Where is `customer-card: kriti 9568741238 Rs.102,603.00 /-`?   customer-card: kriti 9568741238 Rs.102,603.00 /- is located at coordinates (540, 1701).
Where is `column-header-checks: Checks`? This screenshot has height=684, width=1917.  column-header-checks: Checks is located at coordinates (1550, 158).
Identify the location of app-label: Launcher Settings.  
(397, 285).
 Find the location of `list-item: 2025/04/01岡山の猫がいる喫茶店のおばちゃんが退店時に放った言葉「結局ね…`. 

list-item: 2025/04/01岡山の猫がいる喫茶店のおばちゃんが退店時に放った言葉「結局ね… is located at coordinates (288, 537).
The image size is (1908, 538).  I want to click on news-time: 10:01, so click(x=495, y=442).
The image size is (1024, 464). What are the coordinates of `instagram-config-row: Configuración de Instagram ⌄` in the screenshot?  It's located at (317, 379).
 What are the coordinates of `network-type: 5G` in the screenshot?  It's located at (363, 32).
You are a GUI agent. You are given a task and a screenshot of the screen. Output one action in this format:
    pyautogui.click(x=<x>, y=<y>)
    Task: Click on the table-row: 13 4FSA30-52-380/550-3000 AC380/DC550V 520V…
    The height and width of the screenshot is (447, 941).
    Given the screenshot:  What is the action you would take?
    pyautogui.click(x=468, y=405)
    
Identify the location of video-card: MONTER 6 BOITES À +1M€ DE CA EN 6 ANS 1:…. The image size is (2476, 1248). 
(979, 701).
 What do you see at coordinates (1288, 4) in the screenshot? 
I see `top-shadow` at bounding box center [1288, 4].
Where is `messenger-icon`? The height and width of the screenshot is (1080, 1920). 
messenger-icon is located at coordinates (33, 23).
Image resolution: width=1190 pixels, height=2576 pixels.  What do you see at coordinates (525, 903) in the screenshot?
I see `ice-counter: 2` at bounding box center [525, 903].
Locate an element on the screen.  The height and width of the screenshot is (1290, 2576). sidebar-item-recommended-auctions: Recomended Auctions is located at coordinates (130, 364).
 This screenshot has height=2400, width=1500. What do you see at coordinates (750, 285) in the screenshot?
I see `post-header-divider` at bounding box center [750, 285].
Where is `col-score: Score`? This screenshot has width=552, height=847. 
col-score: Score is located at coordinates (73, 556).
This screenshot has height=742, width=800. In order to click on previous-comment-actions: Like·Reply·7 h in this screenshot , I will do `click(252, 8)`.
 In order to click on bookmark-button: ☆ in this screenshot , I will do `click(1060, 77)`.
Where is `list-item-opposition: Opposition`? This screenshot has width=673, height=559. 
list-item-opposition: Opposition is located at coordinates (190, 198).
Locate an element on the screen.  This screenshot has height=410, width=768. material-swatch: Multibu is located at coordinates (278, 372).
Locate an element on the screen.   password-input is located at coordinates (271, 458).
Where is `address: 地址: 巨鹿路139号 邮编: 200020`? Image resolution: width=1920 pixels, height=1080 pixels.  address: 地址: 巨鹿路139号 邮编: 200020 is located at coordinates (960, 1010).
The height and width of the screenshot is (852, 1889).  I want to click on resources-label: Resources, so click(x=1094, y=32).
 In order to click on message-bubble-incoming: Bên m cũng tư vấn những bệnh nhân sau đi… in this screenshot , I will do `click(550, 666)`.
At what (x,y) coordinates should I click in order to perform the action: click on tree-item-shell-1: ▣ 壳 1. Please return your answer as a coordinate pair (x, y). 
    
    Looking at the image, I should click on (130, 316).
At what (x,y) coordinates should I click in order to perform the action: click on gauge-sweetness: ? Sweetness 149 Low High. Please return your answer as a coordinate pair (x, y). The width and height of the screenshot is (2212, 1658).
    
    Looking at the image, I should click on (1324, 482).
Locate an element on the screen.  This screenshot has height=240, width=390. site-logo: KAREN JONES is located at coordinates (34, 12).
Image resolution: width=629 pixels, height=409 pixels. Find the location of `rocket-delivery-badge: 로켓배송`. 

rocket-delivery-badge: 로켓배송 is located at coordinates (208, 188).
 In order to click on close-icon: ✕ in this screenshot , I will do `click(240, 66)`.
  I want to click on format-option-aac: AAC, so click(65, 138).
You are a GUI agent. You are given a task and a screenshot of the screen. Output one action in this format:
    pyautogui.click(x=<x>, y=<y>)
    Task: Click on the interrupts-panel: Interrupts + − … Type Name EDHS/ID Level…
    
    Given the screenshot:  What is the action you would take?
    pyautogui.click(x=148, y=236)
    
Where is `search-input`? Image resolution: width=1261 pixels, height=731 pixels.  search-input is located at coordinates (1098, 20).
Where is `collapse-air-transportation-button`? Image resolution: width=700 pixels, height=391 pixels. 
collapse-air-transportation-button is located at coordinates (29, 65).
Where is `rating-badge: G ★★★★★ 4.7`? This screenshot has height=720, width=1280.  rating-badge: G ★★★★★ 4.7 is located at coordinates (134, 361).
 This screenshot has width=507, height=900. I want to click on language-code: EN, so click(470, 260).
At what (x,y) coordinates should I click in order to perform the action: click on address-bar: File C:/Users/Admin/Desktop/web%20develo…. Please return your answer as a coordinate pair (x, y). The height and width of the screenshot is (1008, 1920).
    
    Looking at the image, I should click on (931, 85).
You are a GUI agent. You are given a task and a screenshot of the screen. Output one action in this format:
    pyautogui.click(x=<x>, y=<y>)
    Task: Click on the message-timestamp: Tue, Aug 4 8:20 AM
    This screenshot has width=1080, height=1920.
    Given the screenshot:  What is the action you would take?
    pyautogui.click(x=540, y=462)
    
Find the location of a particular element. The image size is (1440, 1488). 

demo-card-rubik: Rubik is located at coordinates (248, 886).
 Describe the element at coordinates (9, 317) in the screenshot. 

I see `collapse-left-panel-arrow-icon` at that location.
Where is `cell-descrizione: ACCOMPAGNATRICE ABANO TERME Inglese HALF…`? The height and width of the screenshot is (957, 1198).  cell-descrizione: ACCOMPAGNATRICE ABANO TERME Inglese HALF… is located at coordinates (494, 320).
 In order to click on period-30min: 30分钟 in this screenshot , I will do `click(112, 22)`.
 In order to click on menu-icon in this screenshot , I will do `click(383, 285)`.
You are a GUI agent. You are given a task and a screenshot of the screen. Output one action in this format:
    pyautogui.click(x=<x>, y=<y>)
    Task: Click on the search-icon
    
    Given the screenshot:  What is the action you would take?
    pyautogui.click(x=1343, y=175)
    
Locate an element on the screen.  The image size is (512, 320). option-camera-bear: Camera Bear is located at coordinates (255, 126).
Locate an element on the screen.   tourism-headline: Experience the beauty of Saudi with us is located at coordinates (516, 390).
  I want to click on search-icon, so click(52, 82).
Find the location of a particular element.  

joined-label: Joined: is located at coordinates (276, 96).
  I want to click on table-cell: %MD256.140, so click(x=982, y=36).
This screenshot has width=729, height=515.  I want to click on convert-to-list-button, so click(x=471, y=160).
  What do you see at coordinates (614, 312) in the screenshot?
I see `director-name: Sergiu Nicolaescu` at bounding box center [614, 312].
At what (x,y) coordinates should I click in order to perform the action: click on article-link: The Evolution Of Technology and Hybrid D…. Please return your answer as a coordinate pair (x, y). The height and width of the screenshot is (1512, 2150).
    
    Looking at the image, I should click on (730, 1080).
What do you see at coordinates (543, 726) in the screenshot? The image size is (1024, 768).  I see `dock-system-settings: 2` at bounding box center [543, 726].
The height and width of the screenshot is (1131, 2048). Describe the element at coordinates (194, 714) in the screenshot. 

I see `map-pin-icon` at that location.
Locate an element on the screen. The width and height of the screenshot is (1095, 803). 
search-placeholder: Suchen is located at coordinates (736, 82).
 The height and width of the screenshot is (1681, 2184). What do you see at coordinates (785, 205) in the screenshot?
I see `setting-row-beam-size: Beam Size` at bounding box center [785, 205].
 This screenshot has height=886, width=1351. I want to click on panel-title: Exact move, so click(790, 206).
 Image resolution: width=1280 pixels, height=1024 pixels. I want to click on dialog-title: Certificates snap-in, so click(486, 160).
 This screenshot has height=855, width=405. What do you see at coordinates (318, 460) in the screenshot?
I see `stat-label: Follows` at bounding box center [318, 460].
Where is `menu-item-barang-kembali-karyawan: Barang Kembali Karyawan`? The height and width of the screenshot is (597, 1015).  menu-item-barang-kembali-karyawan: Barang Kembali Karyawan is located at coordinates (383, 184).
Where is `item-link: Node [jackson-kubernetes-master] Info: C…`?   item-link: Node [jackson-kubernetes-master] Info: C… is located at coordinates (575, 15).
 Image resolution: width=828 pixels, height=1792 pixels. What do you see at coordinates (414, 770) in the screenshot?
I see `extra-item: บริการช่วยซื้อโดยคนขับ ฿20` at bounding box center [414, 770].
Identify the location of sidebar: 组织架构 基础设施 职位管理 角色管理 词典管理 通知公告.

▬▬▬

§ **What needs to be done**
Could you put the lines starting at the one containing "coordinates (1098, 20)." and ending at the one containing "This screenshot has width=507, height=900.", both included, into a numbered list with blank lines left out?

§ **Task answer**
1. Where is `search-input`? Image resolution: width=1261 pixels, height=731 pixels.  search-input is located at coordinates (1098, 20).
2. Where is `collapse-air-transportation-button`? Image resolution: width=700 pixels, height=391 pixels. 
3. collapse-air-transportation-button is located at coordinates (29, 65).
4. Where is `rating-badge: G ★★★★★ 4.7`? This screenshot has height=720, width=1280.  rating-badge: G ★★★★★ 4.7 is located at coordinates (134, 361).
5.  This screenshot has width=507, height=900. I want to click on language-code: EN, so click(470, 260).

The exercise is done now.